The site was renamed Chetwynd Barracks, after Viscount Chetwynd who had been Managing Director of the National Shell Filling Factory, in 1995 and became the home of 49 (East) Brigade.

Under Army 2020, 49 (East) Brigade was merged with 7th Armoured Brigade to become 7th Infantry Brigade and Headquarters East, which relocated to Chetwynd Barracks on 13 February 2015.

Under Future Soldier, the 7th Infantry Brigade became the 7th Light Mechanised Brigade Combat Team, and Headquarters East was amalgamated with Headquarters West Midlands, to form Headquarters Centre.

=== HMS Sherwood ===

==== Chetwynd Barracks ====
HMS Sherwood relocated to Foresters House, Chilwell (part of Chetwynd Barracks) in 2014. HMS Sherwood, which is located more than 50 mi from the coast; is the only RNR establishment in the East Midlands.

== Future ==
In late March 2016, the Ministry of Defence announced that the site was to be sold in order to reduce the size of the Defence Estate. In November 2016, the MoD announced that the site would close in 2021. This was subsequently extended to 2024, and once more to 2026.

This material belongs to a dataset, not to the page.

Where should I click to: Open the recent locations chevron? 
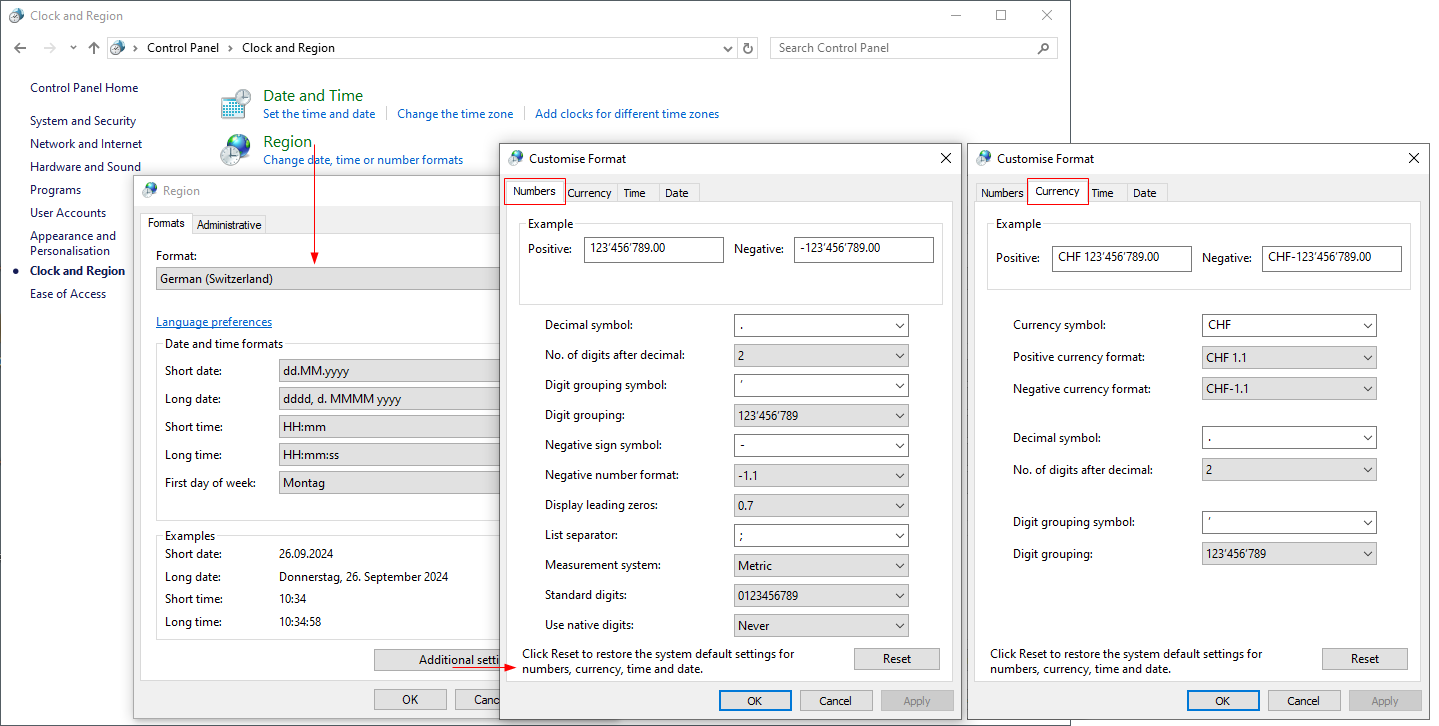click(73, 48)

The Army Reserve Centre, Foresters House, will be retained after closure of the barracks.

==Current units==
Units stationed at Chetwynd Barracks include:
- 43 Headquarters and Support Squadron Royal Engineers (RE)
- 62 Works Group RE
- 63 Works Group RE
- 65 Works Group RE (Reserve)
- 66 Works Group RE
- Nottinghamshire Band of the Corps of Royal Engineers
- Nottingham Troop, 721 Explosive Ordnance Disposal Squadron, RLC
- HMS Sherwood, Royal Naval Reserve.